Overblog
Editer l'article Suivre ce blog Administration + Créer mon blog

Démarrer par la visite d'une boutique d'articles de pêche au cœur de Bordeaux voilà qui promet de déconcerter quiconque ouvre ce livre. Le Dépaysement que propose Jean-Christophe Bailly est une suite « zigzagante » de brèves virées et « incursions » dans des morceaux d'une France généralement éloignée de la mer, voire ignorée du plus grand nombre, une France continentale plutôt tristounette des bords de rivières. Dans ses déplacements, l'auteur s'intéresse peu aux gens, il tend plutôt à humer, à respirer des paysages et à en extraire les parfums de la France. C'est d'autant plus étrange qu'il nous explique que visionnant La Règle du Jeu de Renoir lors d'un séjour à New York, il avait eu « la révélation à [sa] grande surprise, d'une appartenance et d'une familiarité » passant principalement par « les voix » des acteurs. Or, dans le livre on n'entend guère parler les Français et d'ailleurs on en rencontre peu, et peut-être moins que des vaches. Soixante millions d'un côté pourtant, contre vingt millions de l'autre, mais disséminées dans ces campagnes abandonnées des humains, solitudes où il s'aventure la moitié du temps pour nous dépayser.

 

L'auteur a bien du mal à nous convaincre de son projet de randonnées. Ce n'est pas un récit de voyage — il additionne de nombreuses séquences de déplacements plutôt que de voyages —, ce n'est pas un essai car il n'est pas suffisamment structuré pour prétendre à cette qualification, mais c'est une tentative de dresser un inventaire partiel et partial. Briser les cloisons entre les genres littéraires est certes louable. L'auteur atteint au moins un objectif, lui qui déclare détester l'invasion des touristes, il n'en fera sans doute pas affluer vers les lieux qu'il évoque, Pont du Gard excepté. Néanmoins, le lecteur méritant, qui ne serait pas descendu en hâte à la gare de Culoz à la page 35, ou qui aurait survécu aux ennuyeuses pages sur Rodin, trouvera des pensées personnelles et des perles précieuses dans ces pages vagabondes dans l'espace français.

 

Jean-Christophe Bailly nous l'assure : « dans la mesure du possible j'évite que ce livre consiste en une succession de portraits de villes ». En effet, à coté des étapes urbaines — ainsi à Nîmes pour évoquer la maîtrise romaine de l'eau et à Toulouse pour mentionner une écluse à poissons — il y a place pour des promenades solitaires et rousseauistes dans des campagnes esseulées, ou des petites localités moribondes, surtout dans le Nord et l'Est du pays. Fleuves, rivières, voire ruisseaux attirent l'attention du voyageur. « Quelle est petite la Seille ! » constate l'auteur qui se souvient qu'elle sépara de ses quelques mètres de largeur la France et l'Allemagne entre 1871 et 1914. L'Oise, la Vézère et le Rhône parleront davantage aux lecteurs. L'Oise pour y revivre la navigation de Stevenson en canoë, la Vézère pour les grottes de ses rives, le Rhône pour son ancienne fonction de frontière. Ces visites sont plutôt ponctuelles, loin du projet de Jean-Paul Kaufmann remontant avec acharnement le cours de la Marne, discutant avec les pêcheurs et visitant les caves champenoises, sans en tirer de philosophie nationale et paysagère.
□ □ □
** TÂCHES À RÉALISER **
A: Relevez tous les cours d'eau désignés par leur nom dans la critique du livre de Jean-Christophe Bailly.
B: Condensez sous forme de liste le paragraphe de la critique qui commence par « L'auteur a bien du mal », en gardant ses faits principaux.
C: Reprenez la critique du livre de Jean-Christophe Bailly et poursuivez-la à partir de sa dernière phrase.

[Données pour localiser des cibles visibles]
□ □ □
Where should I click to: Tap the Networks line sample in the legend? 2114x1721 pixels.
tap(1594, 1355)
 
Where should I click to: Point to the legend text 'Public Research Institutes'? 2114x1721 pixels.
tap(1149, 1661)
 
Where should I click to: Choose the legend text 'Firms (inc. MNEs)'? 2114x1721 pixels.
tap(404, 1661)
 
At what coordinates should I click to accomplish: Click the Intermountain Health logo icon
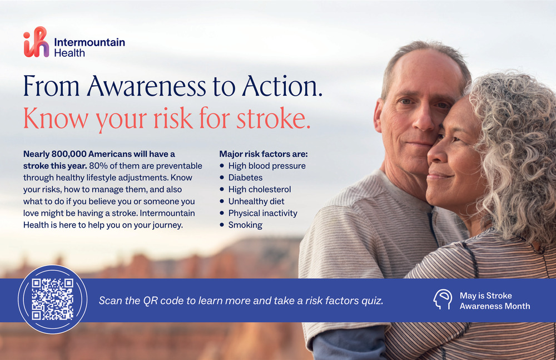coord(36,42)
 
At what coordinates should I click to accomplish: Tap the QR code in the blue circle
coord(52,299)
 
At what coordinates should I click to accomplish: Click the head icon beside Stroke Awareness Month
coord(443,299)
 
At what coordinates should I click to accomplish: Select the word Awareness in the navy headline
coord(146,86)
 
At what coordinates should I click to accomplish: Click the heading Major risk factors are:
coord(264,154)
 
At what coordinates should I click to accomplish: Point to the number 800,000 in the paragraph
coord(69,154)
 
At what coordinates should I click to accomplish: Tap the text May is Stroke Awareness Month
coord(495,300)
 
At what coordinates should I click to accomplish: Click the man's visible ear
coord(379,115)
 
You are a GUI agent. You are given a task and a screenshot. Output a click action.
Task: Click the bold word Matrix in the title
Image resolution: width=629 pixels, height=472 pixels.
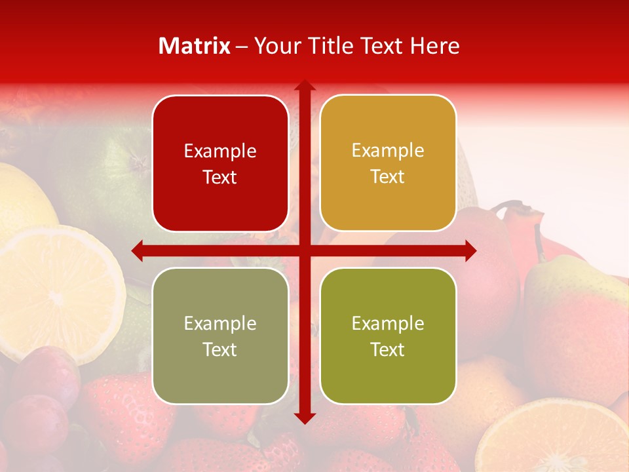tap(195, 46)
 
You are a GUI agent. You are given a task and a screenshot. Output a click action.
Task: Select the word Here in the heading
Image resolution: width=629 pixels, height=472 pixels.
tap(434, 46)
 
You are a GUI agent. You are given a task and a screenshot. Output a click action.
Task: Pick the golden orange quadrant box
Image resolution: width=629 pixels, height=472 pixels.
tap(388, 203)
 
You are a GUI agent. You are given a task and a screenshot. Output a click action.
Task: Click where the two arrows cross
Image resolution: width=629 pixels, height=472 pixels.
tap(304, 250)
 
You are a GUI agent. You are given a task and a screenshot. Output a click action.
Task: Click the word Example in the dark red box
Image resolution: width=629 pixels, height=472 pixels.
tap(220, 151)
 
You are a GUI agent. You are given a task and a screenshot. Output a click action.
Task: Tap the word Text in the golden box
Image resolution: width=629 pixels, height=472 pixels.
tap(388, 177)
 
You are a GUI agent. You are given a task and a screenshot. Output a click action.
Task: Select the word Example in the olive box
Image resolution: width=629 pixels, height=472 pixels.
tap(388, 323)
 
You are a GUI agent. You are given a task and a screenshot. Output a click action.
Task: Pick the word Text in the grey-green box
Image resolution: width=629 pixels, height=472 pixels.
tap(220, 349)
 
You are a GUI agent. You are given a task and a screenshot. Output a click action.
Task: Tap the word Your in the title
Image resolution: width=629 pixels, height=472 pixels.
tap(276, 46)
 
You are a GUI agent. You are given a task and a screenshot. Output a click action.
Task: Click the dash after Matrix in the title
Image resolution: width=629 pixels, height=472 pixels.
tap(242, 47)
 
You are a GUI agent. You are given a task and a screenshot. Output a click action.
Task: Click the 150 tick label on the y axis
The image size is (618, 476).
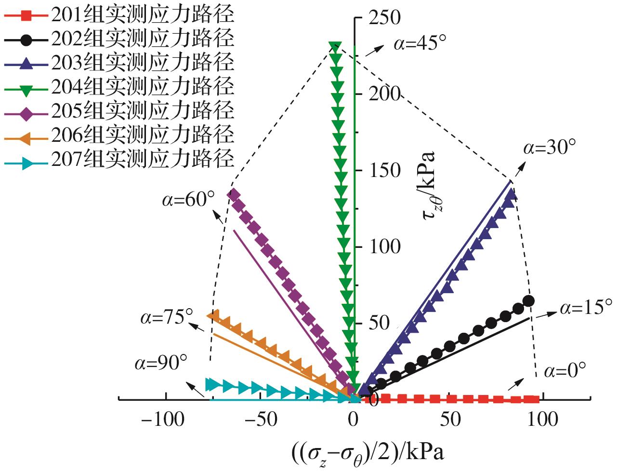(384, 171)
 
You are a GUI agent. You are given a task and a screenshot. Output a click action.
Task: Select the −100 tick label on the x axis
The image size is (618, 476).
(162, 420)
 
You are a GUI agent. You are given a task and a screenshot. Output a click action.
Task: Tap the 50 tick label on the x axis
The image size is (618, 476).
(450, 420)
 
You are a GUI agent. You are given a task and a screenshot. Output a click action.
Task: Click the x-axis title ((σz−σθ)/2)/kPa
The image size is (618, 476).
(368, 454)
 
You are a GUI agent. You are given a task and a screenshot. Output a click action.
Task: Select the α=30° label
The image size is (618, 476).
(549, 148)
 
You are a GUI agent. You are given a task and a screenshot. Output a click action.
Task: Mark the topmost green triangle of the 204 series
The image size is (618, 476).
(335, 47)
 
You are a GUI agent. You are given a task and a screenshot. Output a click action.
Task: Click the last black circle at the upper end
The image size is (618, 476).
(528, 301)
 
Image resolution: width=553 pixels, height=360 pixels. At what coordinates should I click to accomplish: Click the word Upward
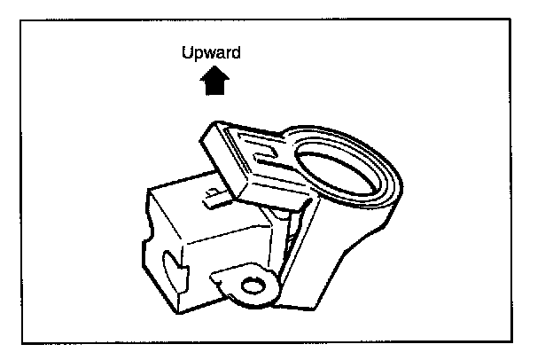211,54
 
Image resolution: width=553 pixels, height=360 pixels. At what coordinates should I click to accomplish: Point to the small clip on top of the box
212,194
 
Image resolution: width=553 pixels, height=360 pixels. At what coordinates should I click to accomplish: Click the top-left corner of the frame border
22,20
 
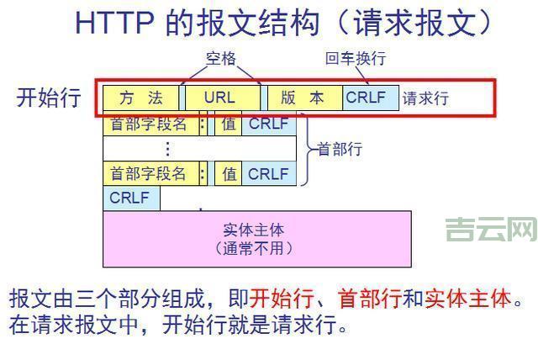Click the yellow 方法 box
pyautogui.click(x=140, y=98)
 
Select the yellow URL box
pyautogui.click(x=220, y=98)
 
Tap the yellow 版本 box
pyautogui.click(x=303, y=98)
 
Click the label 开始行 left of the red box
pyautogui.click(x=49, y=98)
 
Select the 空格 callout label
pyautogui.click(x=221, y=60)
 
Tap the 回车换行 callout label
pyautogui.click(x=356, y=60)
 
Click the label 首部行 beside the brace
pyautogui.click(x=339, y=149)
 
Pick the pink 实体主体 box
pyautogui.click(x=256, y=239)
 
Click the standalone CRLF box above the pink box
pyautogui.click(x=130, y=199)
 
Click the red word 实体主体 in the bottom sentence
pyautogui.click(x=467, y=298)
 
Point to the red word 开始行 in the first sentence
pyautogui.click(x=282, y=298)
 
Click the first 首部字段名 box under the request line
pyautogui.click(x=149, y=124)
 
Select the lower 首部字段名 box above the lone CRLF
pyautogui.click(x=149, y=174)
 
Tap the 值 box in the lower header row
pyautogui.click(x=228, y=174)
□ □ □
** RÉPONSES AUX TÂCHES **
A: La Seille, l'Oise, la Vézère, le Rhône et la Marne.

B:
- L'auteur peine à convaincre du bien-fondé de son projet de randonnées.
- Le livre n'est ni un récit de voyage, puisqu'il aligne des déplacements plutôt que des voyages, ni un essai, faute d'une structure suffisante. C'est une tentative d'inventaire partiel et partial.
- Briser les cloisons entre les genres littéraires reste louable.
- L'auteur déteste l'invasion des touristes et n'en attirera sans doute pas vers les lieux qu'il évoque, à l'exception du Pont du Gard.
- Le lecteur persévérant, qui n'a pas abandonné à la gare de Culoz (page 35) ni devant les pages ennuyeuses sur Rodin, y trouvera des pensées personnelles et des perles précieuses.

C:
 

Se distinguant du Wolfgang Büscher d'Allemagne, un voyage, l'auteur confesse : « je me suis demandé si je n'aurais pas mieux fait de suivre un plan préétabli ». Ça part dans tous les sens donc, encore plus que le Braudel de l'Invention de la France. Le schéma de départ plutôt géographique — mais sans plan de visite — butte vite sur l'histoire et ses fragments d'un récit national : les Gaulois à Bibracte, les Romains à Nîmes, les cimetières militaires en Lorraine, une ancienne synagogue du côté de Toul, les foires à Beaucaire, le procès de Gracchus Babeuf à Vendôme, le familistère de Godin à Guise, Courbet à Ornans, etc. Tout ça a peu de chance de faire réellement concurrence aux imposants Lieux de Mémoire de Pierre Nora.

 

C'est d'une certaine façon en poète expérimental que Jean-Christophe Bailly aborde le territoire, sur ses marges comme dans son intérieur. Il suggère que les bordures sont riches des contacts avec l'étranger et cherche à capter « une porosité » par dessus les frontières. Quant à l'intérieur des terres, y trouve-t-on vraiment de vraies saveurs de la France ? Il fait part de ses doutes : « l'intérieur, loin de pouvoir être pensé comme une réserve inépuisable d'identité sui generis est peut-être aussi à envisager comme ce qui, vivant sur ses rentes patrimoniales, serait au contraire en manque d'identité. » Il fallait oser ! Il a failli prendre Châteauroux comme exemple de la médiocrité de ce ventre mou du pays — puis se ravise sur les conseils de collègues plus consensuels.

 

Bercé d'illusions, il vient à Lorient pour découvrir une rue du Bout-du-Monde qui, patatras, n'a rien de bien poétique. Tant pis, il s'évadera avec les cartes postales signées « Yvon », et rêvera aux dessins désuets de Benjamin Rabier : la Vache-qui-rit et la baleine à la gueule grande ouverte des Salins du Midi. En compensation, pour faire l'intellectuel, il lui faudra multiplier les citations de Stendhal et les références à Walter Benjamin — c'est très bien porté de nos jours — puisqu'on ne se veut pas nationaliste pour un euro. C'est Daudet qui serait moins bien porté, et même « à fuir », en compagnie de Mistral. Pierre Loti, lui, sauve sa réputation, à cause de Ramuntcho. Discutable…

 

Comme l'auteur enseigne à l'École du paysage de Blois, il en vient à nous faire profiter de ses connaissances de l'histoire végétale du pays. Pas d'hortensia pour la duchesse Anne : la plante iconique de l'humidité bretonne n'est venue que plus tard, de même que Henri IV ne vit pas les marronniers fleurir à Paris, ils y furent introduits seulement en 1612.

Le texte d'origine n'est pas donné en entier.